▶ _Work order_: What lines in the following entries hold the word "Necklaces"? Copy each one.

(Extracted records)
_ _ _

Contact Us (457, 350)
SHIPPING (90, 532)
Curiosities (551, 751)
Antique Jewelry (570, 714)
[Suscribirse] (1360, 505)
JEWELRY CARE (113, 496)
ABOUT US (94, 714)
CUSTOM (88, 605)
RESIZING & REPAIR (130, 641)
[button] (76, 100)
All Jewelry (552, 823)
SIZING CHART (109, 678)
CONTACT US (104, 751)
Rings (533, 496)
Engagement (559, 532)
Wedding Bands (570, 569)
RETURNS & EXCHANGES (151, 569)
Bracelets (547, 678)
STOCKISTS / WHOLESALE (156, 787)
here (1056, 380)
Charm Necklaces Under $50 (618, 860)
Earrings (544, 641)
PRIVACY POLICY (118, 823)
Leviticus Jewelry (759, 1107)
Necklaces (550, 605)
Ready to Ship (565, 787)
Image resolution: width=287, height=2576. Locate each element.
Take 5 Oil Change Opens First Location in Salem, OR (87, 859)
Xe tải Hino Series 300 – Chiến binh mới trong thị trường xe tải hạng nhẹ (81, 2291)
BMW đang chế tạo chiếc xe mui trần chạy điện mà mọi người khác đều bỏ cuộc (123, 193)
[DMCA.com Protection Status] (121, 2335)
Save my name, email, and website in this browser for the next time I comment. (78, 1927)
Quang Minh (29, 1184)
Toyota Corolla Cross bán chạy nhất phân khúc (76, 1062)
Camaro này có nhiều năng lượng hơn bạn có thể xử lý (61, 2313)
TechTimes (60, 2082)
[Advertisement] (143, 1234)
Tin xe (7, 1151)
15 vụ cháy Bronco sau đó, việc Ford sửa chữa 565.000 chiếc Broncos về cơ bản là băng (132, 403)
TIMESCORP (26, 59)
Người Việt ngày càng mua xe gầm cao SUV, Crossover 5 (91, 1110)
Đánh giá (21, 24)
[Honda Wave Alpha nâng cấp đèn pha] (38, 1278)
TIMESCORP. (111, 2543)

_ _ _

▶ _Answer to this exercise_:
Charm Necklaces Under $50 (618, 860)
Necklaces (550, 605)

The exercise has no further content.